Objective:
Put the rows below into a Markdown table with the columns Row and Line. Include everything from the line containing "Task: Click the Alignment checkmark icon" down to the end of the rows, skip blank lines, and leave the pictures out.

BEGIN Records for the exercise

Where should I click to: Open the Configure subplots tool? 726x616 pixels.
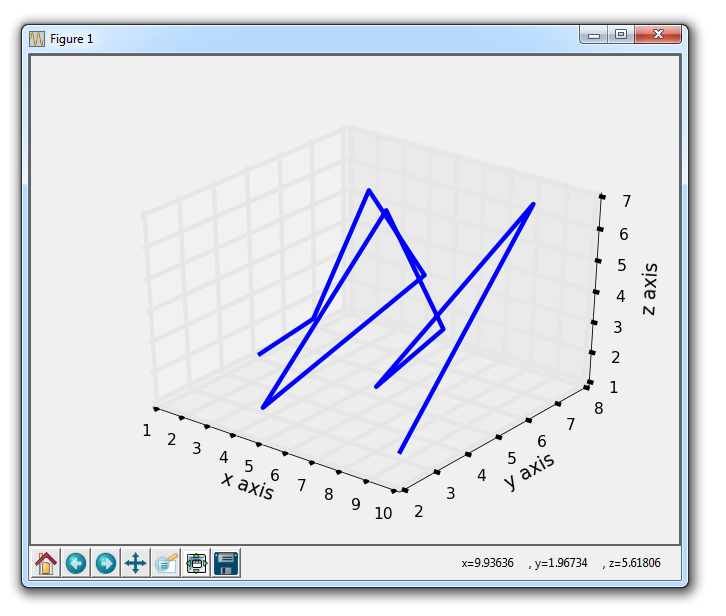pyautogui.click(x=196, y=563)
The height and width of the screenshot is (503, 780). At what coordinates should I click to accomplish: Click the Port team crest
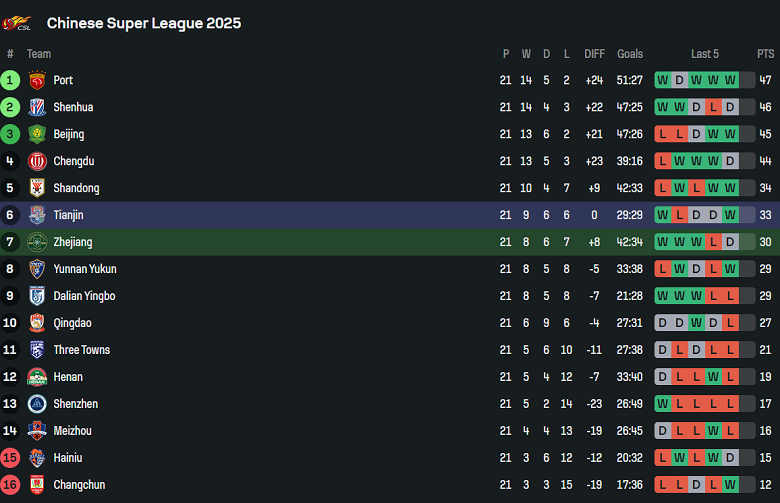(37, 81)
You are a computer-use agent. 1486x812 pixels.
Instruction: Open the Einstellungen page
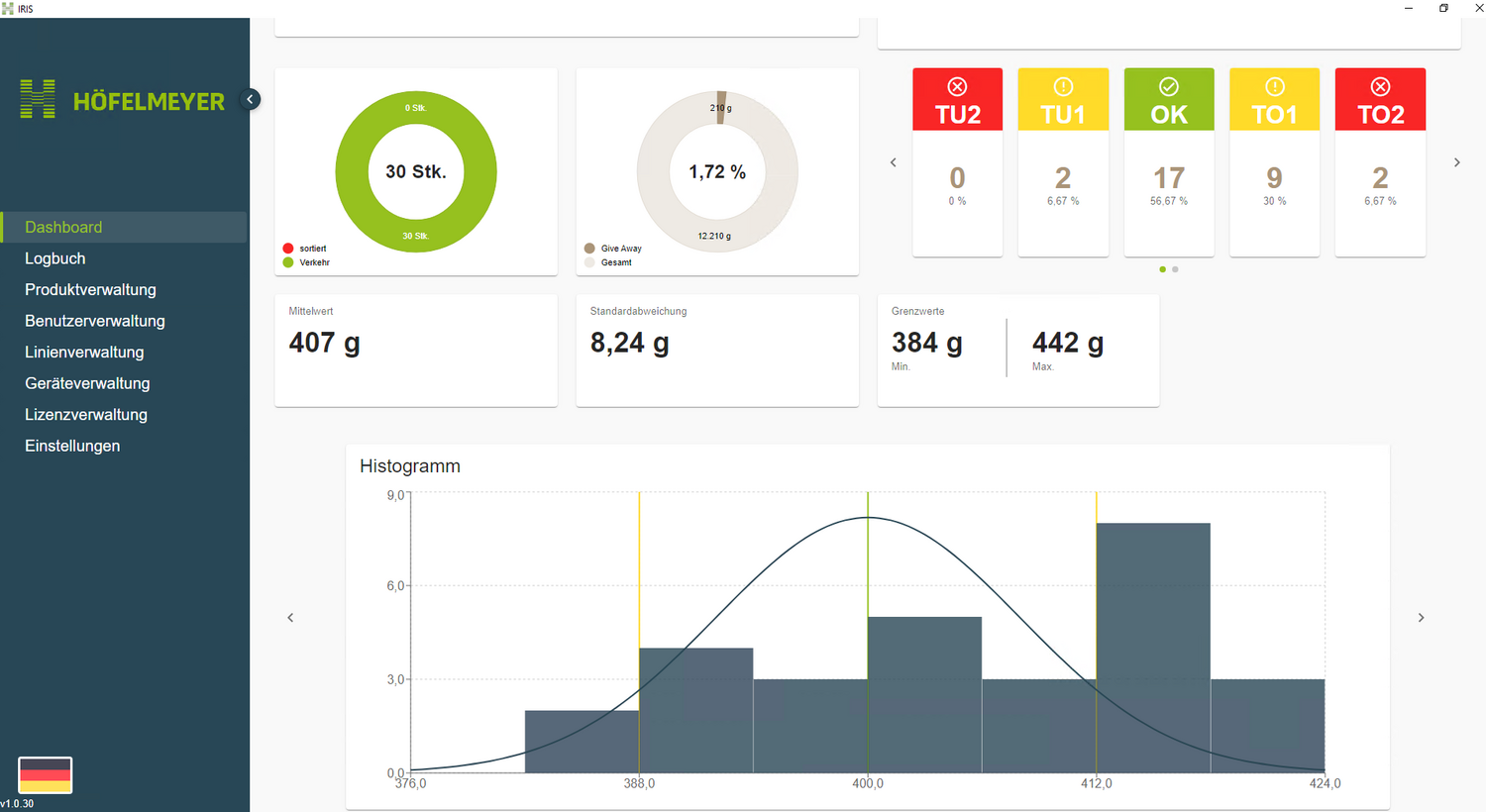click(x=72, y=446)
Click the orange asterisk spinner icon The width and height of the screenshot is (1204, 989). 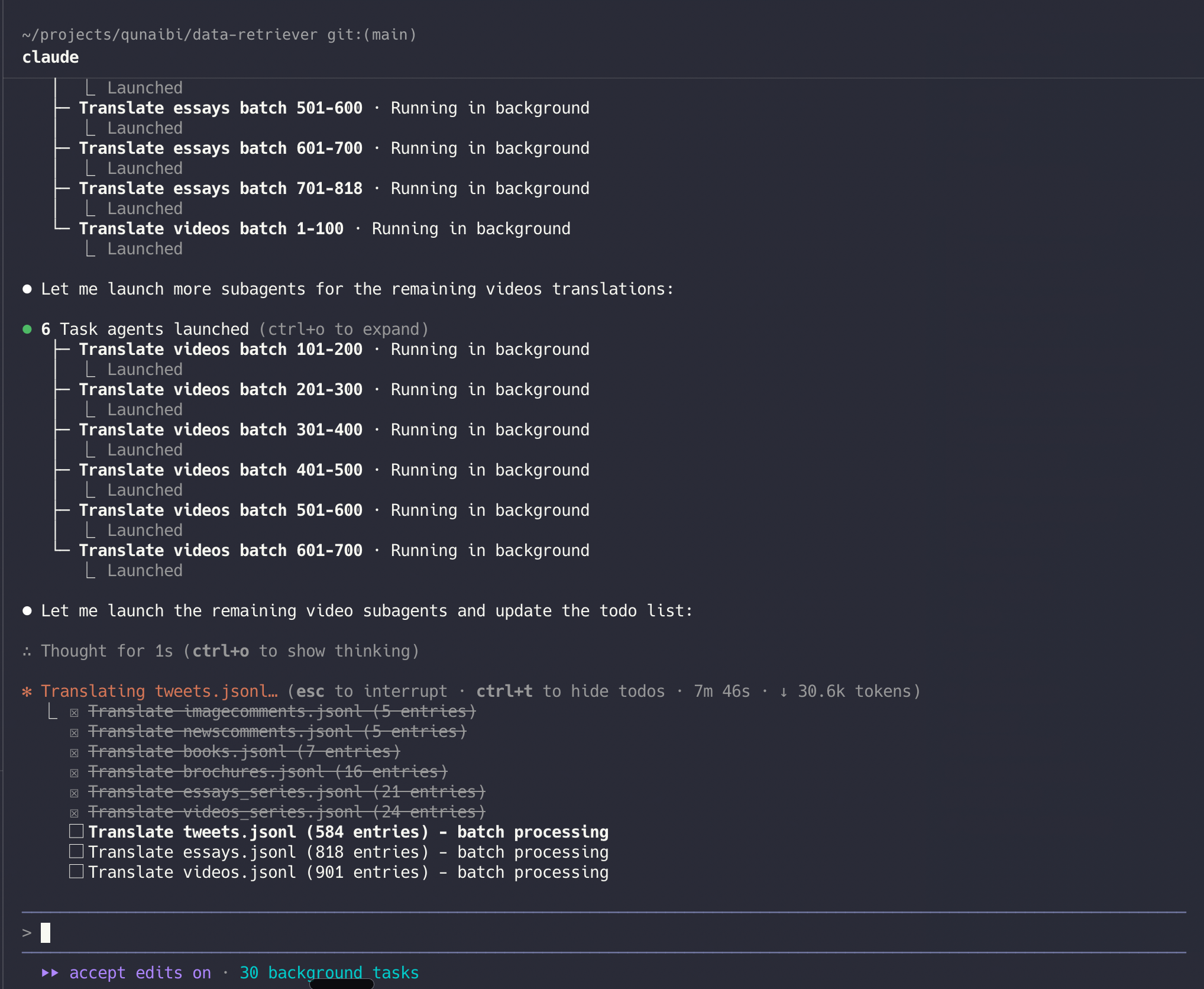(x=27, y=691)
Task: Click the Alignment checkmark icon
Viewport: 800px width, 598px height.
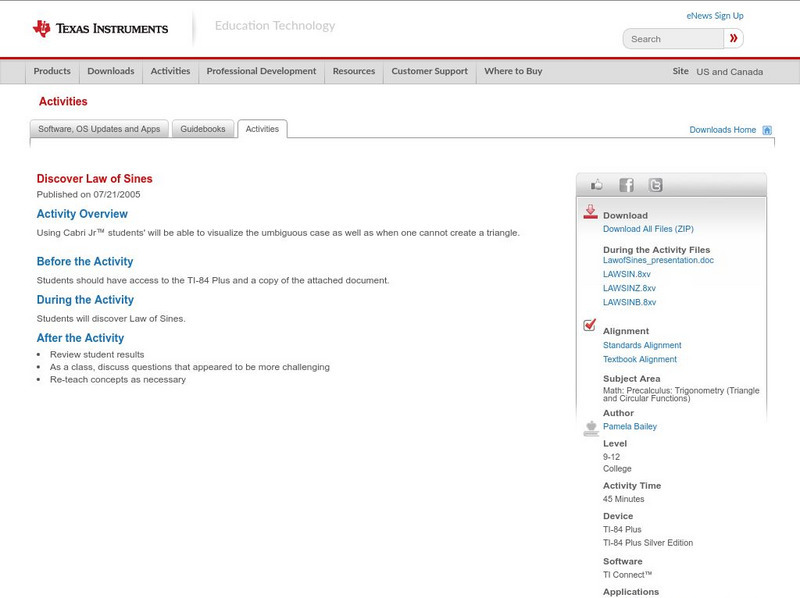Action: [x=588, y=323]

END Records for the exercise

Task output:
| Row | Line |
|---|---|
| 1 | Task: Click the Alignment checkmark icon |
| 2 | Viewport: 800px width, 598px height. |
| 3 | Action: [x=588, y=323] |